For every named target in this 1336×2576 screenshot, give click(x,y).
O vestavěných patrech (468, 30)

==

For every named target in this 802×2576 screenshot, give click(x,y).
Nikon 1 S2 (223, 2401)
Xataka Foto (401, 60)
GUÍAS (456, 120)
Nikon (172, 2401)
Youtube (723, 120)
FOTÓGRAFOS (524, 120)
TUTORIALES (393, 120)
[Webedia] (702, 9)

...

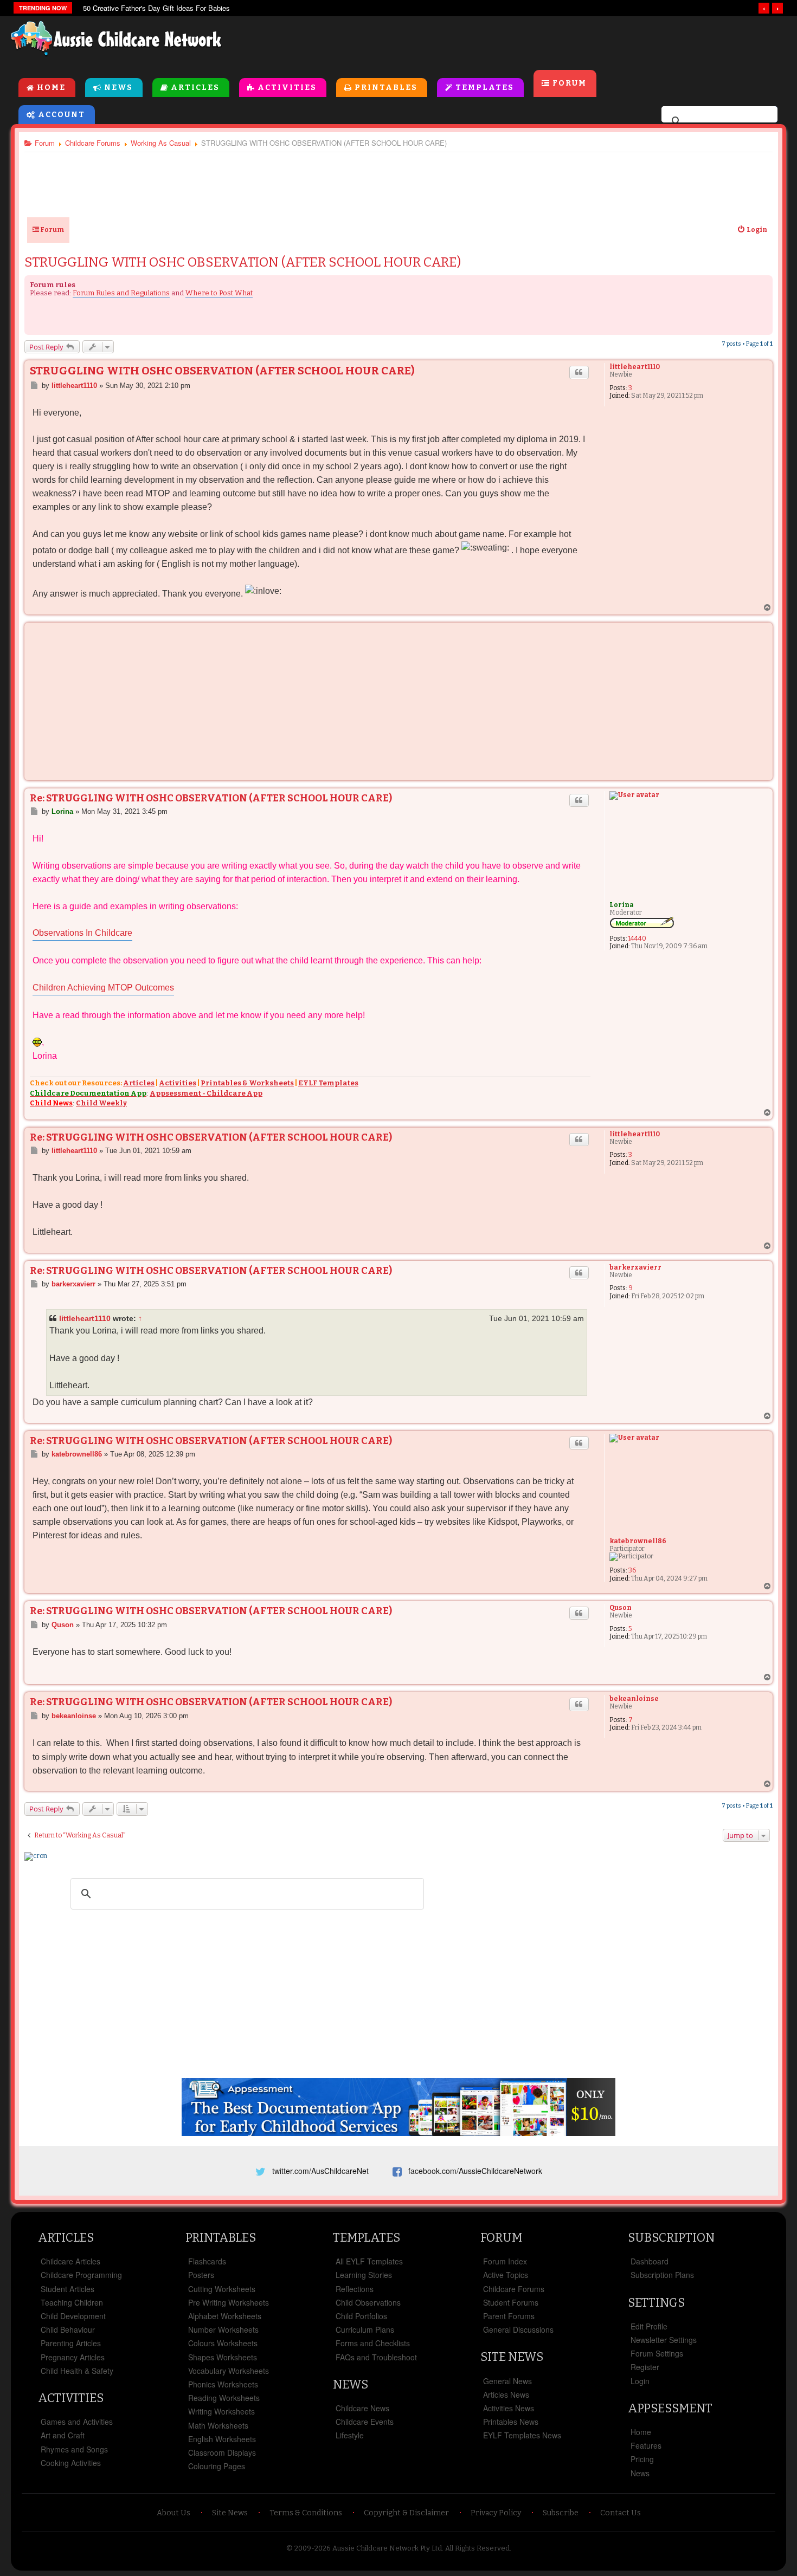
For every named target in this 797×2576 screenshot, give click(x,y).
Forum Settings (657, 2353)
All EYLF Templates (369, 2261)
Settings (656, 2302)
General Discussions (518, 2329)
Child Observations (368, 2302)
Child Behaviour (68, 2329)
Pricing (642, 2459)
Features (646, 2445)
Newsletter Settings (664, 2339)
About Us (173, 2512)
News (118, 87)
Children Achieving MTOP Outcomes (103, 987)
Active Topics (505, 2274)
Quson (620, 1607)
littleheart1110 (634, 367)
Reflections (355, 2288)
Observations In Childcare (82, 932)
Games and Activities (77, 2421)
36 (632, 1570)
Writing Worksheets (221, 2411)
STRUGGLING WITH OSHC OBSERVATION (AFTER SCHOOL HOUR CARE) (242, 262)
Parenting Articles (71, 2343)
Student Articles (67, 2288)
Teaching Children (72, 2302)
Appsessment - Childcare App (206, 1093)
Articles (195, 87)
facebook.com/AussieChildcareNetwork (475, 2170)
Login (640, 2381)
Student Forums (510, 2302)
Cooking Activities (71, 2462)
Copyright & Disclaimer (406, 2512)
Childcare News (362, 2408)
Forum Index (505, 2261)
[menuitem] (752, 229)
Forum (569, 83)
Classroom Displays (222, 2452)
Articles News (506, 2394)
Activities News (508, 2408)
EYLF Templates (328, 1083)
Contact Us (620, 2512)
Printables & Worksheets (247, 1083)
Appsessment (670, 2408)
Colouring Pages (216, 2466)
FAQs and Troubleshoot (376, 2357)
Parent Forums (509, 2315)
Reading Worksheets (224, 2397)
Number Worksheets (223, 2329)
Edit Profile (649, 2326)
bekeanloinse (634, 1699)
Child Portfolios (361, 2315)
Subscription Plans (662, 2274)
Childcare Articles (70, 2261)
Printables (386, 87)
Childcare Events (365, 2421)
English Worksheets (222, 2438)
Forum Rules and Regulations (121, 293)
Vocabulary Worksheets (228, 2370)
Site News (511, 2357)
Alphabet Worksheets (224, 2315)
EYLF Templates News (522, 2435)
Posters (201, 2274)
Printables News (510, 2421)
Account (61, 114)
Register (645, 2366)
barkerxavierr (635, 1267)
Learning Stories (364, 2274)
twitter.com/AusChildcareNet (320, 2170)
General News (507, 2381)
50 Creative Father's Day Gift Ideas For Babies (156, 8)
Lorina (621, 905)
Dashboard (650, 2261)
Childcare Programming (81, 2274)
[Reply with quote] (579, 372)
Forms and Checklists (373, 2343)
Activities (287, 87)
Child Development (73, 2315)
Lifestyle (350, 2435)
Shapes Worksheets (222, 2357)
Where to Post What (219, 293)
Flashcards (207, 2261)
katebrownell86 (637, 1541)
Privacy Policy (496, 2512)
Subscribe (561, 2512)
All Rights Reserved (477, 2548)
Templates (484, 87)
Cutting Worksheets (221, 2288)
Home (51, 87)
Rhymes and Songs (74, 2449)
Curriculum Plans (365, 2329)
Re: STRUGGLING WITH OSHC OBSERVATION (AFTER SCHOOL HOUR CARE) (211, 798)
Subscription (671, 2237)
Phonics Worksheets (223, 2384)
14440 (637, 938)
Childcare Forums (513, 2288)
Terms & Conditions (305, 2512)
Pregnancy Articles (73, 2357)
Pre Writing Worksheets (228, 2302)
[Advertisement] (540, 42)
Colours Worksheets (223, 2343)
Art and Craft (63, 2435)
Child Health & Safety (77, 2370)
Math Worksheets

◆ **REQUIREMENT**:
Copy out only the lines of the records above from the one with "Pre Writing Worksheets (228, 2302)" through the one with "Math Worksheets", exactly as they stand, both included.

◆ **WORKED SOLUTION**:
Pre Writing Worksheets (228, 2302)
[Advertisement] (540, 42)
Colours Worksheets (223, 2343)
Art and Craft (63, 2435)
Child Health & Safety (77, 2370)
Math Worksheets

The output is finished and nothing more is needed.